Input material:
<<<<

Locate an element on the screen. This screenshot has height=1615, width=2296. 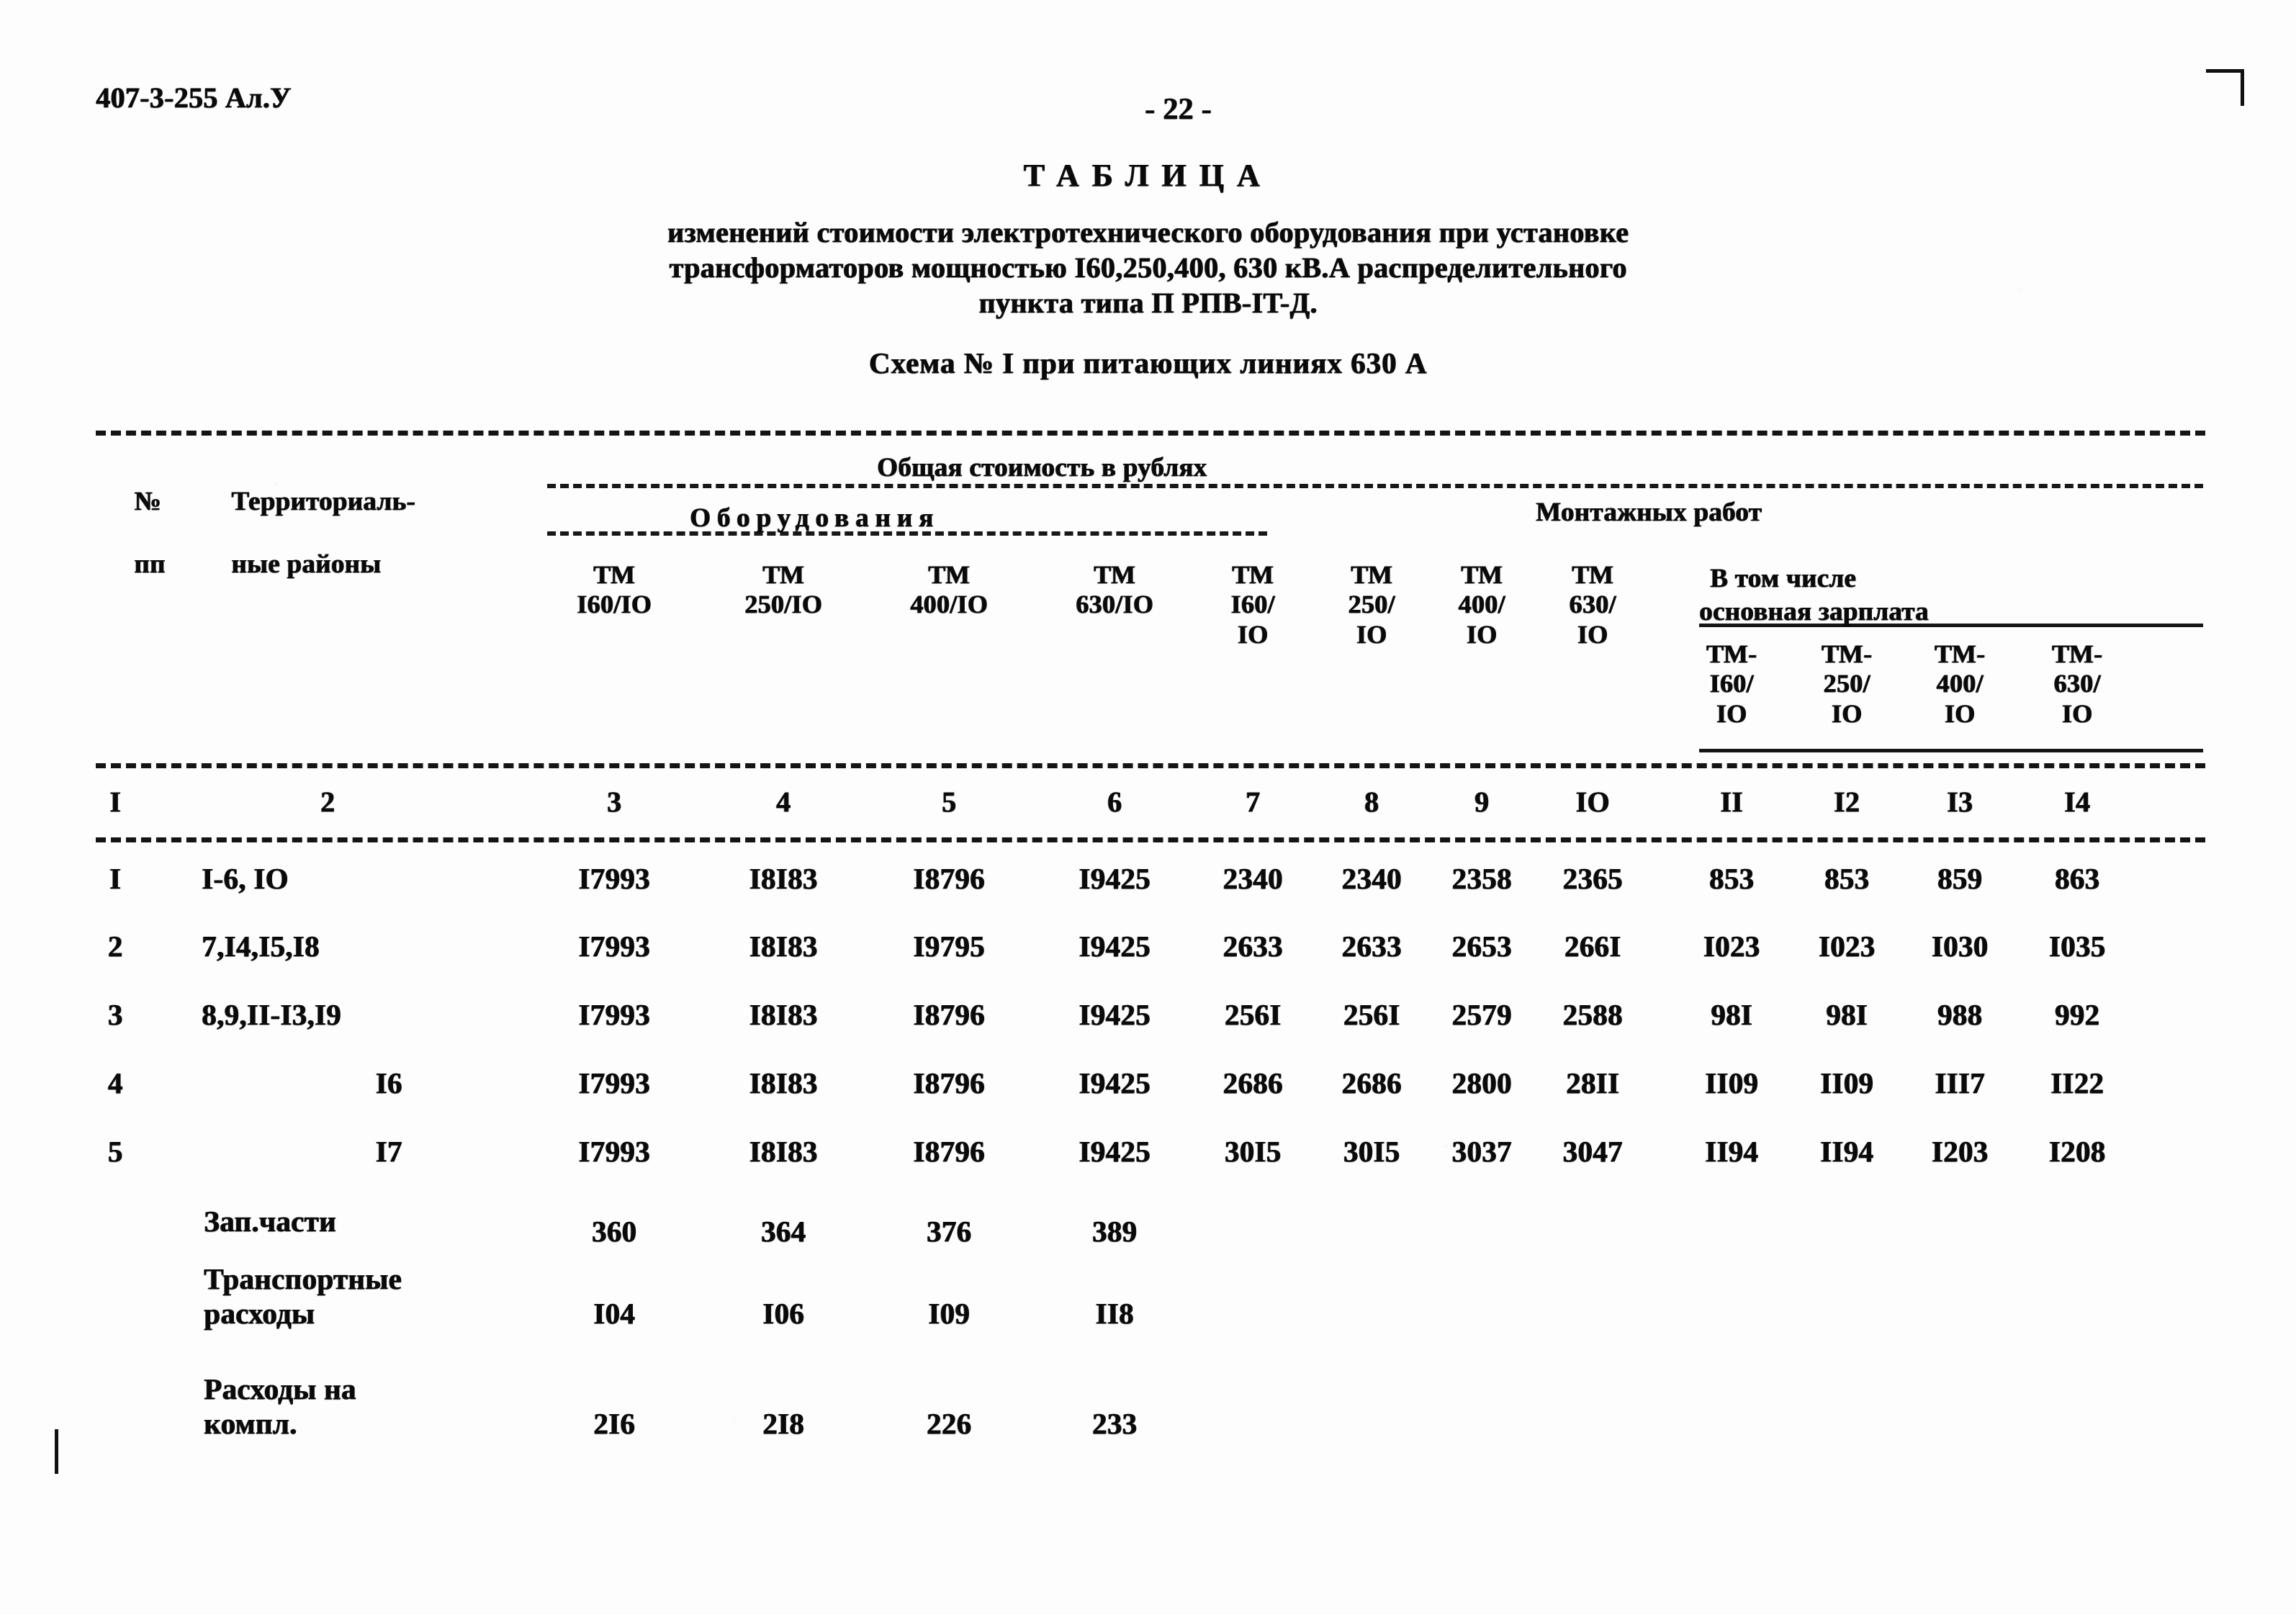
document-code: 407-3-255 Ал.У is located at coordinates (194, 98).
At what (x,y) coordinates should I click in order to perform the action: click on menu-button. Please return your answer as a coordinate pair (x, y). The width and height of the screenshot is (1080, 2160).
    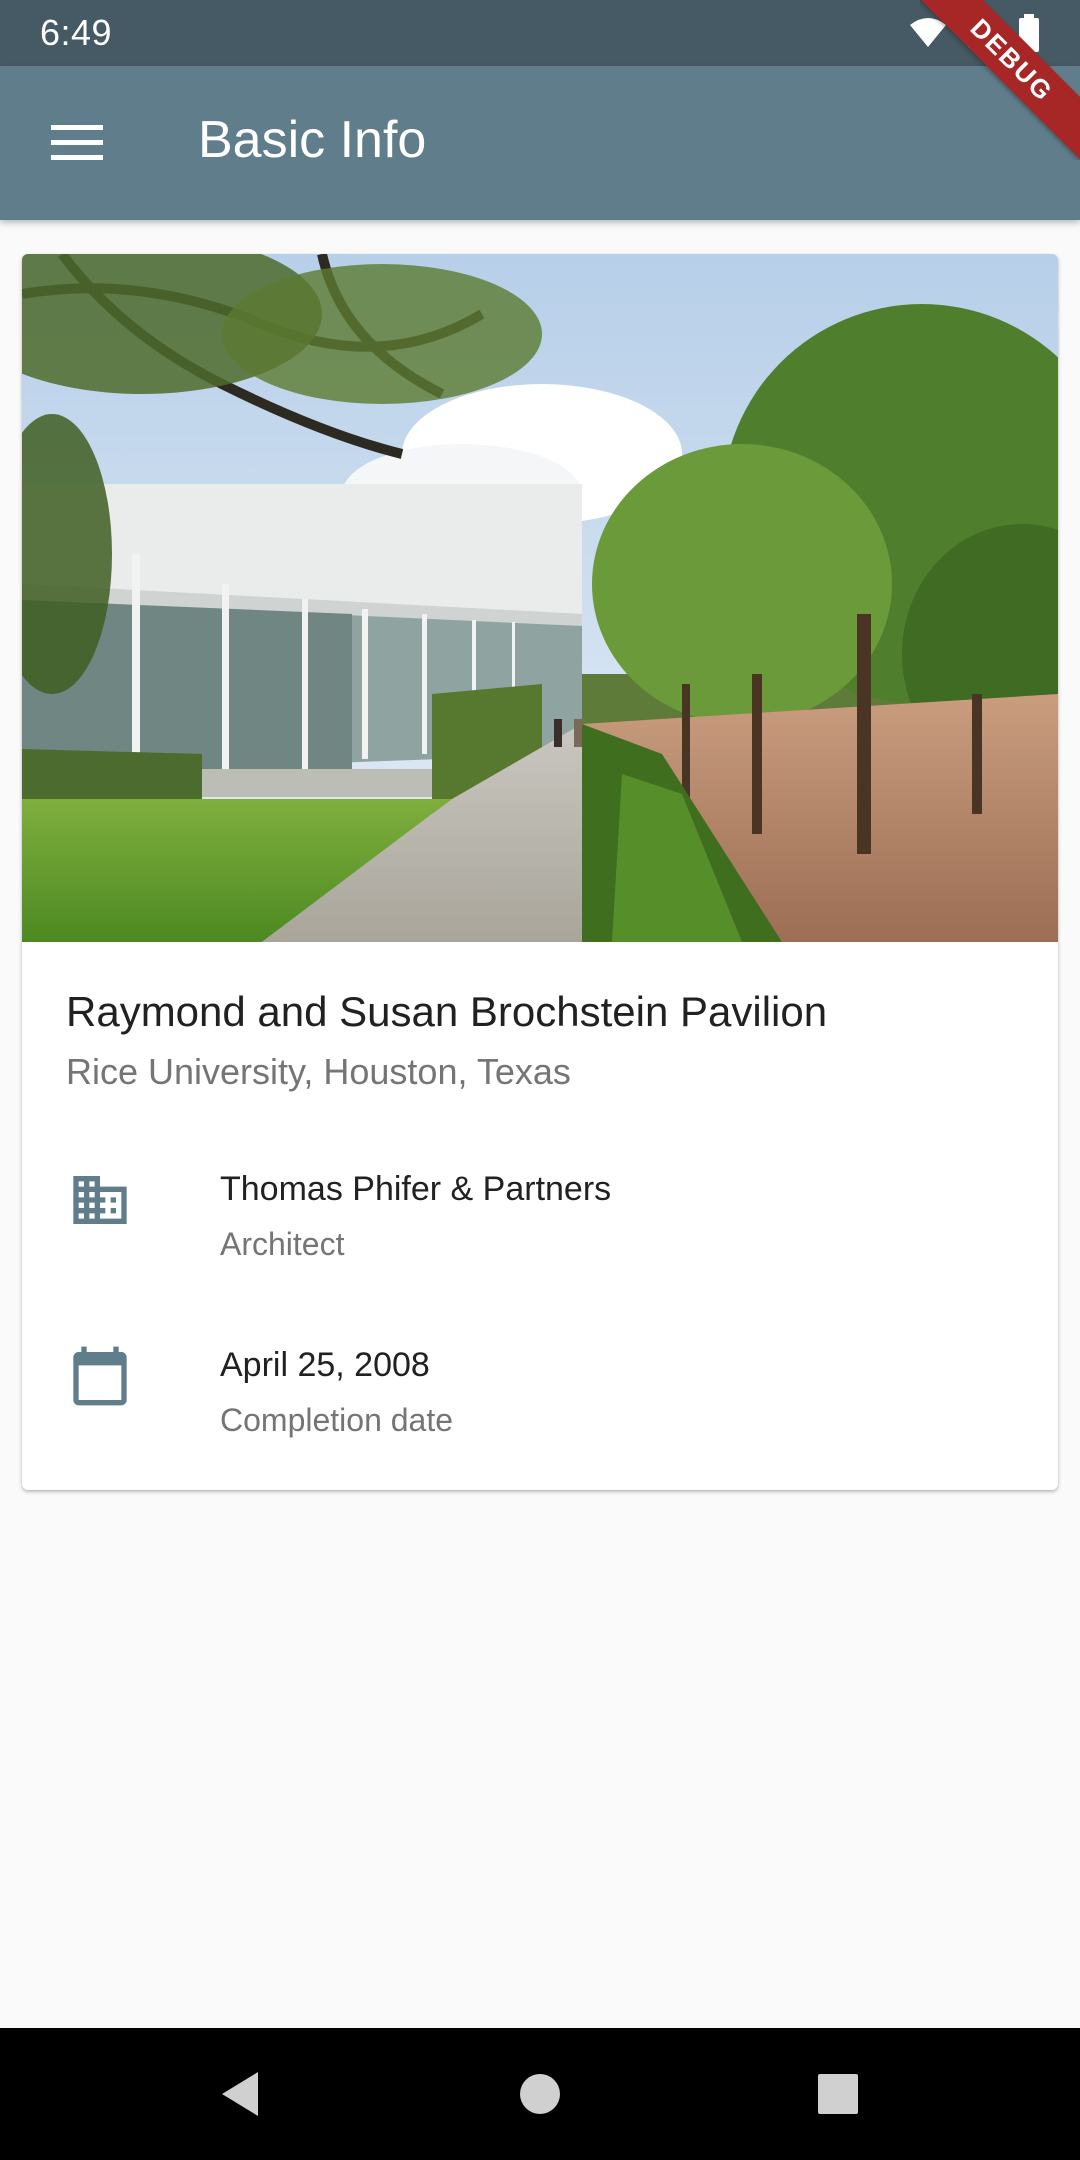
    Looking at the image, I should click on (77, 143).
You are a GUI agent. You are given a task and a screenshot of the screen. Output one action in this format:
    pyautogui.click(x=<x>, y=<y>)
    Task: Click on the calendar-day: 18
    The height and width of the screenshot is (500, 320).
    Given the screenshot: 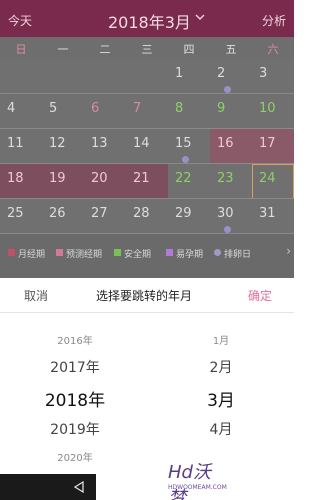 What is the action you would take?
    pyautogui.click(x=21, y=182)
    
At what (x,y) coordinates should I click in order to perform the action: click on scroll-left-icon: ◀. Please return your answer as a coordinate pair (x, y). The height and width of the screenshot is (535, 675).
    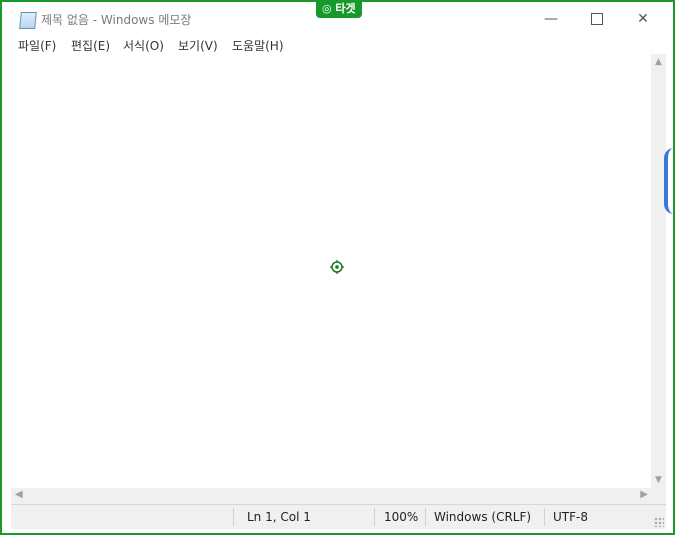
    Looking at the image, I should click on (19, 494).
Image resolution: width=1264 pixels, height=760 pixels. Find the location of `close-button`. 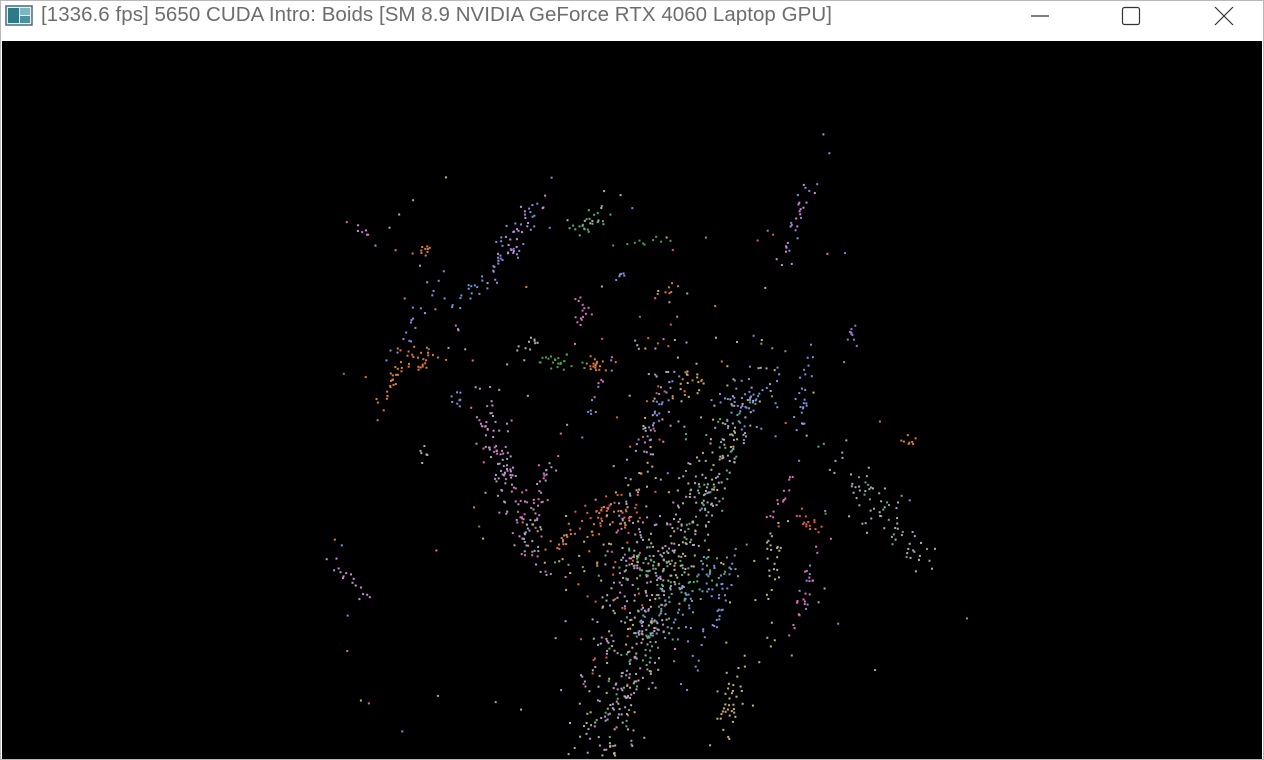

close-button is located at coordinates (1221, 16).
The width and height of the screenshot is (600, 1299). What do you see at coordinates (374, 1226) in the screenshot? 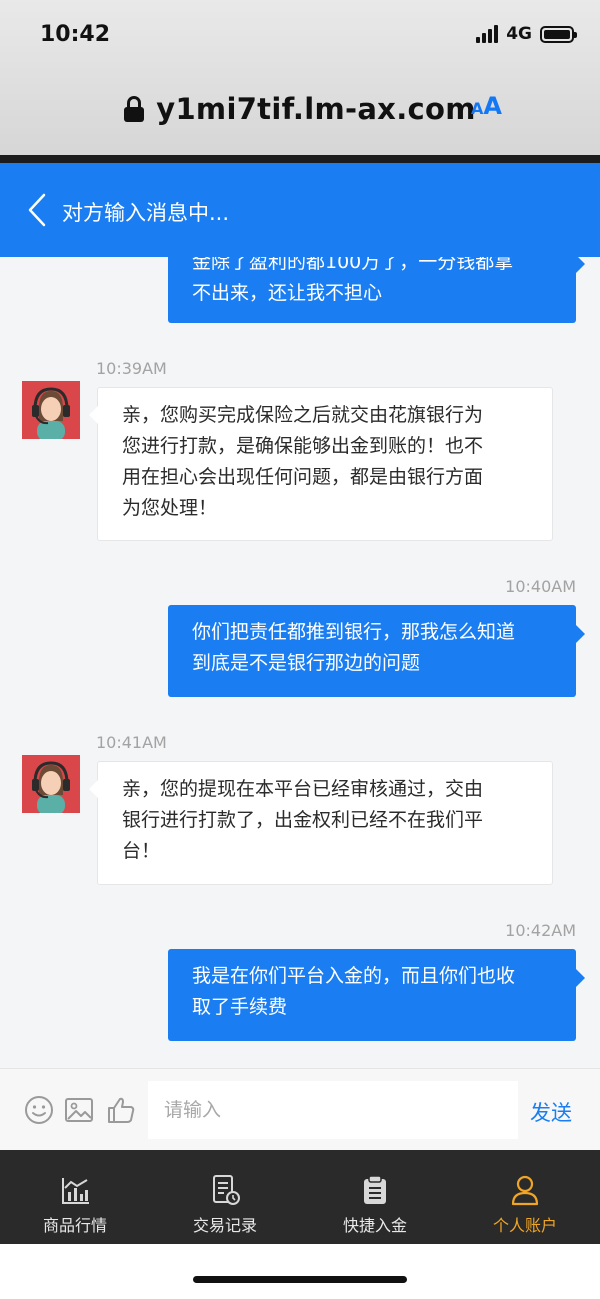
I see `tab-label: 快捷入金` at bounding box center [374, 1226].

>>>>

Problem statement: Echo the items word for word, starting with the line that contains "The width and height of the screenshot is (600, 1299)." and continuing through the end of the items. Leave out the pictures.

Exercise solution:
The width and height of the screenshot is (600, 1299). What do you see at coordinates (374, 1226) in the screenshot? 
I see `tab-label: 快捷入金` at bounding box center [374, 1226].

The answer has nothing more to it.